Submit to this Journal Review for this Journal Propose a Special Issue

Article Menu

Share Help Cite Discuss in SciProfiles

Open AccessArticle

Peer-Review Record

MPVT: An Efficient Multi-Modal Prompt Vision Tracker for Visual Target Tracking

Appl. Sci. 2025, 15(14), 7967; https://doi.org/10.3390/app15147967

by Jianyu Xie¹, Yan Fu^1,2

, Junlin Zhou^1,2

, Tianxiang He², Xiaopeng Wang³, Yuke Fang² and Duanbing Chen^1,2,4,*

Reviewer 1: Anonymous

Reviewer 2: Anonymous

Reviewer 3: Anonymous

Appl. Sci. 2025, 15(14), 7967; https://doi.org/10.3390/app15147967

Submission received: 18 June 2025 / Revised: 11 July 2025 / Accepted: 14 July 2025 / Published: 17 July 2025

(This article belongs to the Special Issue Advanced Technologies Applied for Object Detection and Tracking)

Round 1

Reviewer 1 Report

Comments and Suggestions for Authors

The article presents MPVT, a new efficient multi-modal tracking model that relies on prompt tuning instead of fully tuning all parameters, thereby enabling faster and more economical knowledge transfer.

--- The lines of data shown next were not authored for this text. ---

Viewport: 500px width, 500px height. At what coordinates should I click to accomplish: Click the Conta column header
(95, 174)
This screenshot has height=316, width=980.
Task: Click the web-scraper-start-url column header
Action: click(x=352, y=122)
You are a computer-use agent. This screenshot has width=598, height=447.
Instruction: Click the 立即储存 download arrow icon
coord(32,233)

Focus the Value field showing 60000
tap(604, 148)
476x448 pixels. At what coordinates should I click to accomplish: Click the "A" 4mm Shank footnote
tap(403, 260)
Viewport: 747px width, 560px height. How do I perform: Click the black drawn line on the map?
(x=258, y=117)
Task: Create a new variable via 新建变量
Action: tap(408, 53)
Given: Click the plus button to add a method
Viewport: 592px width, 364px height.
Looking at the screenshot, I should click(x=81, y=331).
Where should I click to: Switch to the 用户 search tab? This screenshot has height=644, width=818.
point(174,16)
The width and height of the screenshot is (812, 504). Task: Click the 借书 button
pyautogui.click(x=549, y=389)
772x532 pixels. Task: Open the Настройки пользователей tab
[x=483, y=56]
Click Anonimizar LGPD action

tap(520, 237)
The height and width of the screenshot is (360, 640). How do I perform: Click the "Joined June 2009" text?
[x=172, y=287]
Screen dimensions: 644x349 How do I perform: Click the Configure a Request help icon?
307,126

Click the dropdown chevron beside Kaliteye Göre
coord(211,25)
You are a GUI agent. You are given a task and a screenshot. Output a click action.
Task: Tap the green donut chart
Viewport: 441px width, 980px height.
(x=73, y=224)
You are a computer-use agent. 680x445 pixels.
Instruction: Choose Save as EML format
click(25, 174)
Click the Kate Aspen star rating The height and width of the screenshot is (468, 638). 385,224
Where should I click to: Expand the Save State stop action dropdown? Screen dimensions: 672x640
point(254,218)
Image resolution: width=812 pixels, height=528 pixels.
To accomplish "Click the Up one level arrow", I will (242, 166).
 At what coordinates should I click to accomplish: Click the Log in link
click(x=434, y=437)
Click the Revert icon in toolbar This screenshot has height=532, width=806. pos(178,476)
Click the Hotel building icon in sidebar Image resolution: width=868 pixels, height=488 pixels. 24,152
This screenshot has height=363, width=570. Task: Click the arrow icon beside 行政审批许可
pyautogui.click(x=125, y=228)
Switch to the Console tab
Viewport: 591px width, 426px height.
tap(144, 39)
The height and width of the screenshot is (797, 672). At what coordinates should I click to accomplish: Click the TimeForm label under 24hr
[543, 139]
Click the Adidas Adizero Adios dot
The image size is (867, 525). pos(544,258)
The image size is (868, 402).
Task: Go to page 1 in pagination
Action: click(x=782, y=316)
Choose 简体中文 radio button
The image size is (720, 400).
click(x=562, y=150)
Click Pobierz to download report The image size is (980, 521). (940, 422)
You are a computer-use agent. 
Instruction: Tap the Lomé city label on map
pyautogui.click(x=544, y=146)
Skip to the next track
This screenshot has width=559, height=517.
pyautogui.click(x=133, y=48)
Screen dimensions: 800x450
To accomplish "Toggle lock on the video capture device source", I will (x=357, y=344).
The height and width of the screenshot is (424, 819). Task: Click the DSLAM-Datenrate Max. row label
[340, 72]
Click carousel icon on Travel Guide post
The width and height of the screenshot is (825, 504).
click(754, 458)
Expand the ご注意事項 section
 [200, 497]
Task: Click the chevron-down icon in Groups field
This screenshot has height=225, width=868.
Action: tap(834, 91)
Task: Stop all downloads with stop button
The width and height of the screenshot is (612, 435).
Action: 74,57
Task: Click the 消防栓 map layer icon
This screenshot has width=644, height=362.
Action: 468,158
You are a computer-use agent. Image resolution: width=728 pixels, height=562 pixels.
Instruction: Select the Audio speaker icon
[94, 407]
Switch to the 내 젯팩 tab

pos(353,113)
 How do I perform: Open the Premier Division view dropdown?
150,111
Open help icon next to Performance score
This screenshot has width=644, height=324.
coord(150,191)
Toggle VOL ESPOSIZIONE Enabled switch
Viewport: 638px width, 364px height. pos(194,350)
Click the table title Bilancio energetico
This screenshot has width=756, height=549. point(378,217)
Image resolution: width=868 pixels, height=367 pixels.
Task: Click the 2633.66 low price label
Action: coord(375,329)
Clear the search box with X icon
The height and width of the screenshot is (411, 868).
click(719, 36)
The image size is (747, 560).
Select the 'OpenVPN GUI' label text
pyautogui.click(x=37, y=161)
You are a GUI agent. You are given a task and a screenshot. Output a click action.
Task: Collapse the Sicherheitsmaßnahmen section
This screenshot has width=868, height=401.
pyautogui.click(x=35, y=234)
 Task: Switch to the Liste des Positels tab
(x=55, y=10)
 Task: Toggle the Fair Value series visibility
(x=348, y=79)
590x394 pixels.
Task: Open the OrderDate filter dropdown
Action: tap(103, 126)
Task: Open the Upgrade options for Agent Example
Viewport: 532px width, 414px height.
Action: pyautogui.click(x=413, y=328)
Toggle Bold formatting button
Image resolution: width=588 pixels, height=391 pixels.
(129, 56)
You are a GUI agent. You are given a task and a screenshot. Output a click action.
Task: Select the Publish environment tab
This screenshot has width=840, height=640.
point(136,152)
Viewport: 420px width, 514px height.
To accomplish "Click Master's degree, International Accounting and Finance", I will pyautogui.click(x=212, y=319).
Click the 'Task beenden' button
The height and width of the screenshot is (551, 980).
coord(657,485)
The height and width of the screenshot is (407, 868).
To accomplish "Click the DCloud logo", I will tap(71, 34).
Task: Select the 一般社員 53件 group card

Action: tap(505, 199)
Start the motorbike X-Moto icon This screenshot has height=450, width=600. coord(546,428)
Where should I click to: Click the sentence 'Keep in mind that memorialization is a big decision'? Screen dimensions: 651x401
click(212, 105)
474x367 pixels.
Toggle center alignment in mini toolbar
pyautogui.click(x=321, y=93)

The MPVT model introduces three main components: a decoupled input reinforcement module, an adaptive prompt fusion module, and a fully connected network head.

This architecture, built on a pre-trained ViT encoder, allows most of the model layers to be frozen and only modality-specific modules to be trained, drastically reducing GPU memory requirements and training time.

The MPVT model was evaluated on three multi-modal benchmarks: LasHeR (RGB-T), DepthTrack (RGB-D), and VisEvent (RGB-E). It outperforms all existing models in terms of accuracy, recall, and F1-score while using only 0.9% of the adjustable parameters.

In addition to its performance, it reduces GPU memory consumption by 43.8% and training time by 62.9% compared to conventional approaches. Ablation studies show that each proposed component clearly contributes to tracking quality. Thus, MPVT offers an efficient, generalizable, and lightweight solution for multi-modal visual tracking.

Originality & Scientific impact

The originality of the article lies in the intelligent combination of prompt learning, efficient modular architecture, and parametric optimization, applied to a complex, multimodal problem, with solid empirical results to support it.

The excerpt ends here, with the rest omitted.